A questo immediato “svantaggio competitivo” per l’economia italiana risulta inevitabile aggiungere, per quanto riguarda il trasporto delle merci su gomma (82% del totale) ma anche in termini più generali per l’economia nel suo complesso, ovviamente il costo delle autostrade. La concessione di un monopolio pubblico a gruppi privati, come sostenuto dall’intera classe di economisti ad accademici negli anni 90, non ha creato alcun vantaggio per l’utenza e tantomeno aumentato gli investimenti nelle Infrastrutture. Con buona pace delle teorie economiche che sostenevano strategie diverse da quanto realizzato in Svizzera ed in Germania.

Due semplici esempi che mettono in evidenza come la nostra struttura economica sia caratterizzata da una serie di rendite di posizione a favore tanto dello Stato quanto di gruppi privati i quali hanno determinato una diminuzione per l’impresa della competitività e dei cittadini del reddito disponibile attraverso un continuo aggravio dei costi di servizio.
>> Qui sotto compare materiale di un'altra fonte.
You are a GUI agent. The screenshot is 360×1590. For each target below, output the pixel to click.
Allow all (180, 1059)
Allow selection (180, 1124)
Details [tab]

In altre parole, il costante aumento delle tariffe dei servizi (sia in termini di costi diretti quanto di qualità del servizio stesso) forniti dalla pubblica amministrazione, pur con un aumento di risorse finanziarie e compensato da una bassa inflazione, risulta il primo elemento di una stagflazione.

Il secondo elemento è conseguenziale al primo, individuabile nella sempre bassa crescita che ha caratterizzato negli ultimi vent’anni la nostra economia.
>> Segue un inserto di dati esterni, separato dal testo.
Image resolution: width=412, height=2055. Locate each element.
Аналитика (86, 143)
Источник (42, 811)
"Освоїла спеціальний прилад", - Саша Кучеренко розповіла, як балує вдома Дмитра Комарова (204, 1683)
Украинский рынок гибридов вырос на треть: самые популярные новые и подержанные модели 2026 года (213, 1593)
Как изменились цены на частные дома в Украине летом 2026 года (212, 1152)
Una vera e propria stagflazione politica – amministrativa che definisce in modo chiaro il fallimento di una scuola economica e politica i cui effetti sono stati un progressivo aumento della spesa pubblica e del debito ma con una diminuzione del reddito disponibile dei cittadini anche per i consumi.

Si aggiunga poi che a causa di servizi della pubblica amministrazione sempre più scadenti molti contribuenti sono stati costretti a rivolgersi a soggetti privati per ottenere gli stessi servizi finanziati già col prelievo fiscale.

Un doppio costo che drena risorse al circuito economico. In altre parole, la sintesi di un fallimento economico politico.

(*) solo negli ultimi sei mesi la BCE ha richiamato due volte il Governo Conte ad una posizione neutrale rispetto alle forme di pagamento.

(**) Grazie ad una riduzione dell’IVA a sostegno della ripresa economica post pandemia.